Collaborative Care for Chronic Pain in Primary Care: A Cluster Randomized Trial

 JAMA. 2009 Mar 25;301(12):1242-52.

 がん以外の慢性疼痛(おもに腰痛)に、いろいろな職種が共同で治療をすると、痛みのグレード(Chronic Pain Grade)が減少した報告。精神科医や、アシスタントの訪問や、電話でのフォローをした。残念ながら、pharmasistという職業は登場しないが、治療の比較で介入群はこれまでの治療群とくらべて、NSAIDsとカプサイシンの処方が多かったようだ。

 ちなみにクラスターランダム化試験、Cluster Randomized Trialとは?

 人の単位ではなく、グループ単位でランダム化すること。

f:id:MotoNesu:20090414045911g:image

 コクランの用語集より補足をいただいた、感謝。

Cluster randomized trials

A cluster randomized trial is a trial in which individuals are randomized in groups (i.e. the group is randomized, not the individual). For example, in a rural area with an endemic disease, we might randomise whole villages to have the intervention or not, rather than individual people. We then say that the village is the unit of randomization. In other situations, general practices, hospitals, families or school classrooms may be randomized. Reasons for performing cluster randomized trials vary.

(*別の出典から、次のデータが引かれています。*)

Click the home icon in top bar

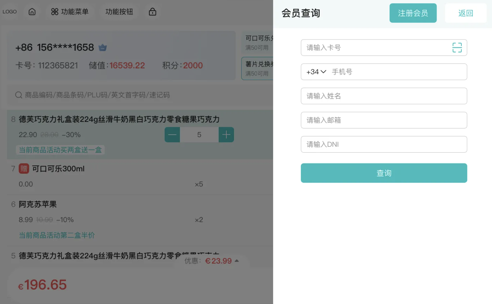(x=32, y=12)
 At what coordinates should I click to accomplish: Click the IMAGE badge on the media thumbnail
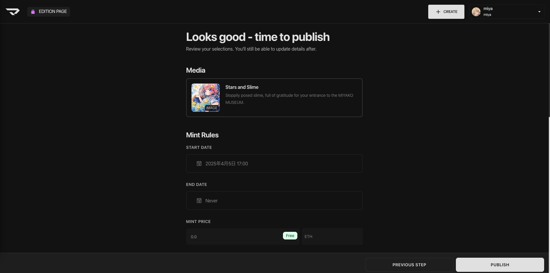pyautogui.click(x=211, y=108)
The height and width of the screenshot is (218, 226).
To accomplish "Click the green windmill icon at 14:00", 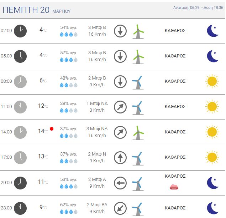I will pos(138,133).
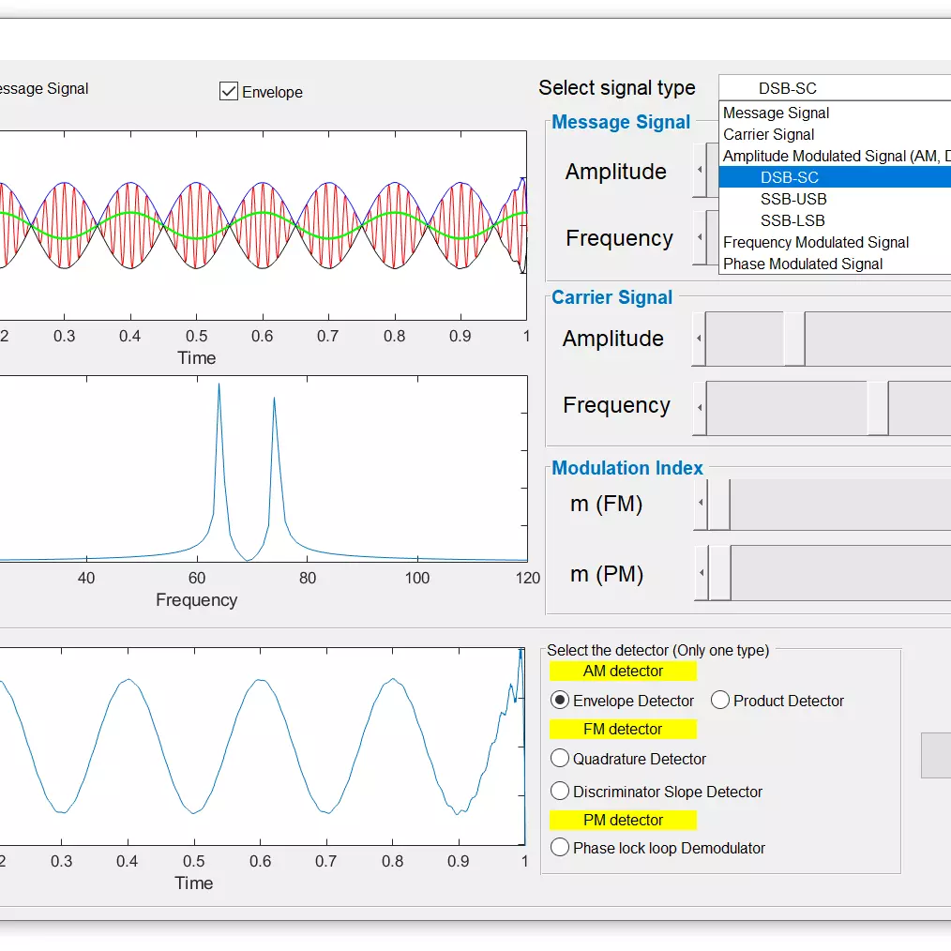Decrease m (FM) using its arrow button
Viewport: 951px width, 951px height.
click(699, 504)
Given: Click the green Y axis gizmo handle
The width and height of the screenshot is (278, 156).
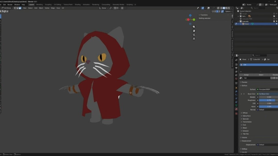Looking at the screenshot, I should (x=194, y=20).
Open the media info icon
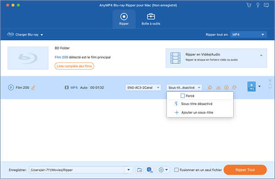The image size is (275, 179). click(226, 88)
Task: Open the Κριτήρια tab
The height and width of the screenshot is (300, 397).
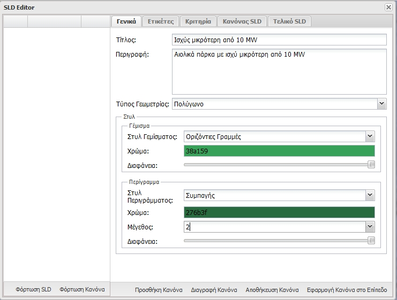Action: [x=198, y=21]
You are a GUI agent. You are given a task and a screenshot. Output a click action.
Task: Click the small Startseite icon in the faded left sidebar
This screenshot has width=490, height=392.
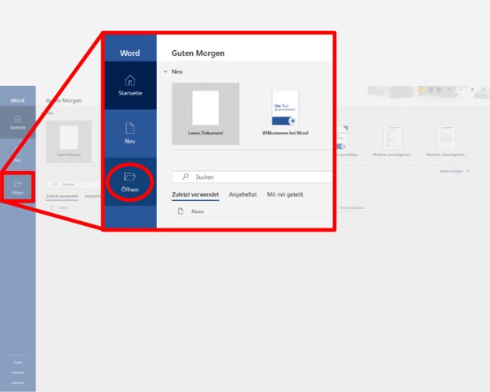[18, 120]
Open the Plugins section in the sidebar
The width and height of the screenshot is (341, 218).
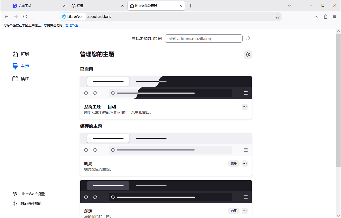click(x=21, y=79)
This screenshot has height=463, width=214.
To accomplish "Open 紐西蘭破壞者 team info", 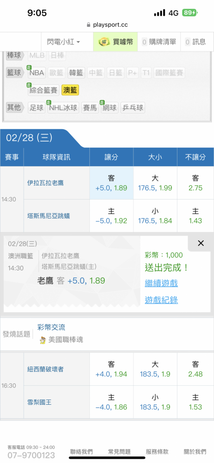I will (x=45, y=369).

Sometimes the intervention can only be administered to the group, for example an addition to the water supply or a public education campaign; sometimes the motivation is to avoid contamination (all participants in the trial are affected by the intervention, even if it is only given directly to some of them); sometimes the design is simply more convenient or economical.

A simple approach to dealing with cluster randomized trials is to assess outcomes only at the level of the group thereby keeping the unit of analysis the same as the unit of randomisation. One might measure a dichotomous outcome of whether the practice/classroom/village was a ‘success’ or a ‘failure’, or a continuous outcome of the percentage of individuals in the group who benefited. In this way, we obtain one outcome measurement from each randomized unit, and the analysis can proceed as if the groups were individuals – that is, using the techniques described elsewhere in Modules 11 and 12. It will probably strike you that there are limitations to this approach. First, cluster randomized trials are likely to randomize fewer groups than most simple trials randomize individuals. For example, a trial might randomise ten villages with a total of 15,000 inhabitants. Analysing by village, we would end up with only ten observations. So, we would end up with fewer data (and hence less statistical power) than a simple trial involving substantially fewer participants analysed as individuals. Second, not all groups will be the same size, and we would give the same weight to a village of 10,000 inhabitants as a village of 150 inhabitants.

An alternative possibility is to ignore the groupings and compare all the individuals in intervention groups with all those in control groups. This has been a common approach both to analysing individual cluster randomized trials and to representing them in systematic reviews. But it is problematic because it ignores the fact that individuals within a particular group tend to be more similar to each other than to members of other groups. Such analyses can spuriously overestimate the significance of differences, and should be avoided.

Think of the example where we randomize villages. Residents in one village may share the same climate, nutrition, education and health care, which make their outcomes more similar to each other than to residents in a different village. We use the term intra-cluster correlation coefficient to describe the extent to which two members of one cluster are more similar than two people from different clusters.

There are statistical techniques for appropriate analyses of cluster randomized trials. We can recognize that clusters are made up of individuals and that there may be more individuals in one cluster than in another. The intra-cluster correlation coefficient plays an important role in these techniques. Further details can be found in Section 8 of the Reviewers’ Handbook. Cluster randomized trials may be incorporated into meta-analyses using the generic inverse-variance method.